Picks and Pans Review: January Sun
Subtitled One Day, Three Lives, a South African Town, Stengel's book is a documentary study of apartheid, engrossing and novelistic in tone. The town is Brits, a farming community in the Transvaal, an hour's drive from Pretoria. The lives are those of black taxi driver Marshall Buys, known as Life; white Afrikaner Ronald de la Rey, a successful veterinarian; and Jaiprakash (Jai) Bhula, a young Indian shopkeeper.
Since South African law mandates residential areas by race—white, black, Coloured ("mixed race"), Indian/Asian—Life resides in Oukasie, the black township of north Brits, de la Rey in the white area to the south, Jai Bhula in Primindia, the Indian district. Stengel follows the men—at work, at play, with friends and family—for one ordinary day. They never meet, but their lives are inevitably linked—by their homeland's history, by the turbulent forces reshaping South Africa, by the demands of the outside world.
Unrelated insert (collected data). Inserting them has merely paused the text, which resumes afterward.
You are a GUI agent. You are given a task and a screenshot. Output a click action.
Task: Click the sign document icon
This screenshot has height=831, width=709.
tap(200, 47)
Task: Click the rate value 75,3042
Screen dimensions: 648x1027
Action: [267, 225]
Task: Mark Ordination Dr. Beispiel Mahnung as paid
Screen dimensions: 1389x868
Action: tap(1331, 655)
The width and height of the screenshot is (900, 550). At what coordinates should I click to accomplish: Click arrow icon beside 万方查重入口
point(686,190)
This is apartheid away from headlines, angry crowds and phalanxes of armed policemen. Stengel's three men are everyday civilians whose voices reveal South Africa in different ways. De la Rey, fearing for the future of the white minority—"Perhaps we are an endangered species, eh?"—extrapolates from his experience as a cattle eugenicist: "There are two basic groups of cattle.... If you're crossbreeding between these two main groups, you don't get what we call hybrid vigor.... You don't get improvement with black and white."
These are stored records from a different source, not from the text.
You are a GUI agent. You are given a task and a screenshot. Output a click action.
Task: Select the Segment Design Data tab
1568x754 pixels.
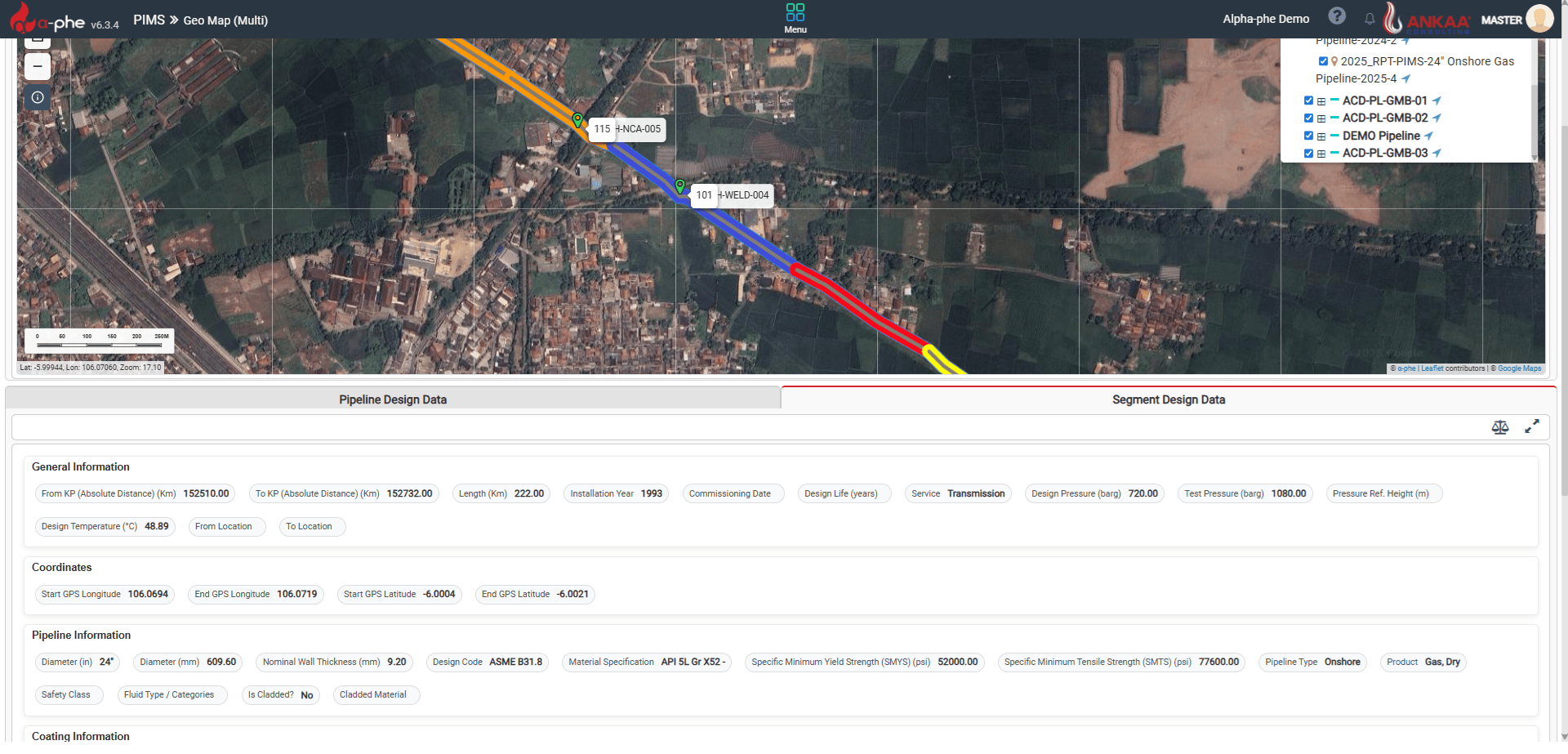(x=1168, y=399)
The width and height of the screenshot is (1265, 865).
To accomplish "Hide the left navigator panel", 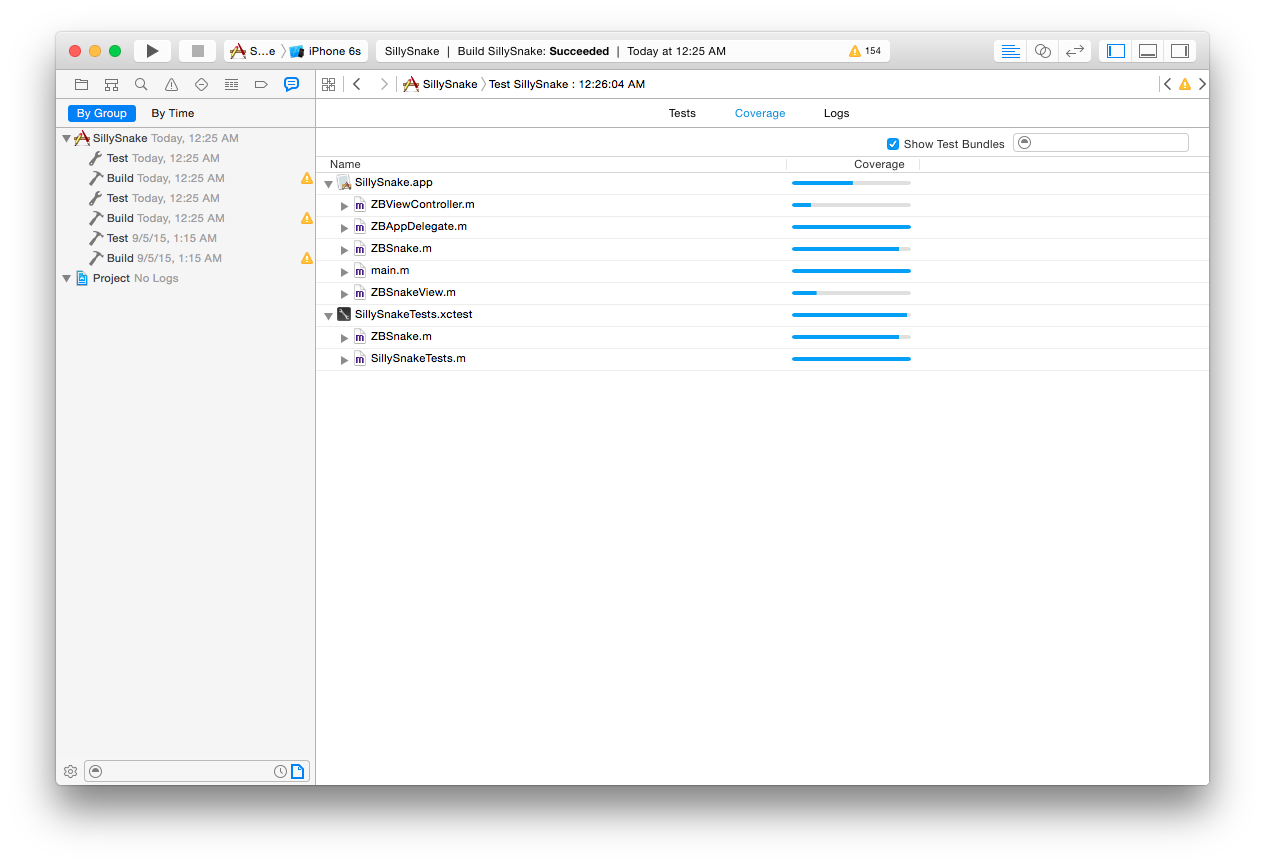I will pos(1117,51).
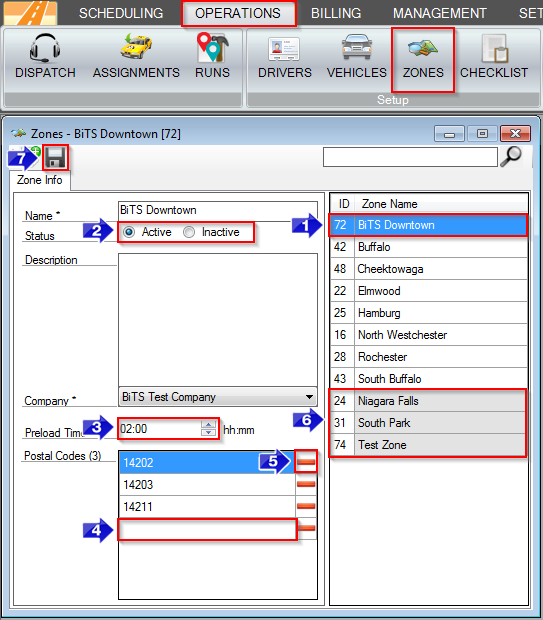Increase Preload Time with up arrow

(x=208, y=424)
And here is Life, joining black friends to view a government-banned film on the then still imprisoned Nelson Mandela: "But you know we have always lived in a state of apprehensiveness.... The white man forces us to live in a certain way and then tells the world, 'look at the way they live.' "
Jai Bhula muses upon the creators of apartheid: "The Afrikaner is a strange race. There is some intangible, undefinable quality that they all seem to have. Skelm—it's a kind of dull-witted shrewdness.... If they really believed they were better, would it be necessary to create laws guaranteeing social, monetary, and political superiority?"
This is Stengel's first book, a strong debut by an ex-Rhodes scholar who is a TIME contributor. If January Sun lacks a novel's dramatic tension, within the confines of its journalism we meet likable, fully formed characters. Stengel's afterword provides a grim update on one of the principals, and the news comes like a stab to the heart. (Simon and Schuster, $19.95)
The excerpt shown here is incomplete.